庭で、葉の裏にモンカゲロウが止まっていた。その造形はとても奇妙に見えたが、羽といい目といい、よく見るとこれまた魅力あり美しくさえ見えた。
渓流の石ころを取りあげ、水生昆虫を観察したことを思いだした。
在職中に、信州大の生態学研究室(櫻井善雄研究室)に内地留学したことがあった。当時、環境教育の必要性を感じその教材化を検討していた時期だ。
研究報告書を見返したら、研究テーマは ①界面活性剤の生分解性に関する研究 洗剤が水界の細菌群衆に及ぼす影響 ②野外調査観察研修とあった。
思えば、環境科学に関するいろいろ有意義な研修をすることが出来た。
特に、大学近くの河川での水生昆虫による水質調査や諏訪湖での大腸菌群細菌の分布調査など野外の研修はとても興味深かった。
特に、生態学的な指標生物を使っての水質判定は、今では小学生などの一般的環境教育教材として定着しているが、当時はその先駆け的手法であった。その後、これらを環境教育教材に取り上げた授業では、生徒は関心深く意欲的に取り組んだものだ。

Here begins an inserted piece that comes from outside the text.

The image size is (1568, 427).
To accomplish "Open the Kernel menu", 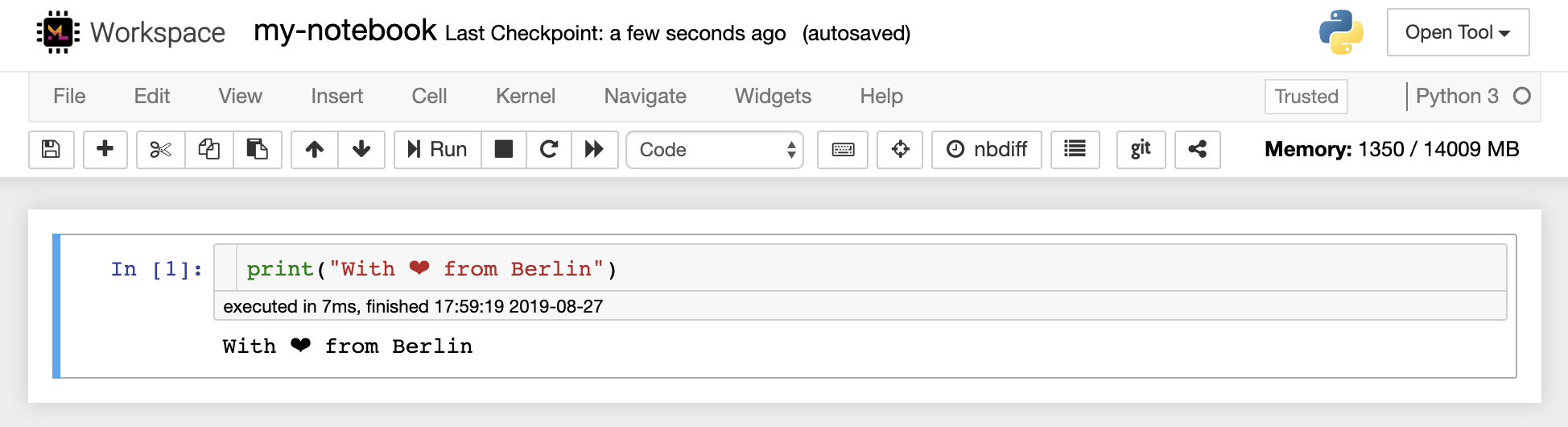I will [x=525, y=97].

当時、工業高校化学系学科では廃水処理に関する専門的な技術を学ぶ公害教育が中心であったが、より「正しい環境の認識」という視点から、グローバルな教材の必要性を感じていた。この研修で、カゲロウ、カワゲラなど渓流の底生昆虫の採集を体験したことが、知識、理論、技術、法律以前の、より重要な環境教育の構造化をし、その実践につながった。
カゲロウを見つながら、環境教育の実践を懐かしく思い浮かべた。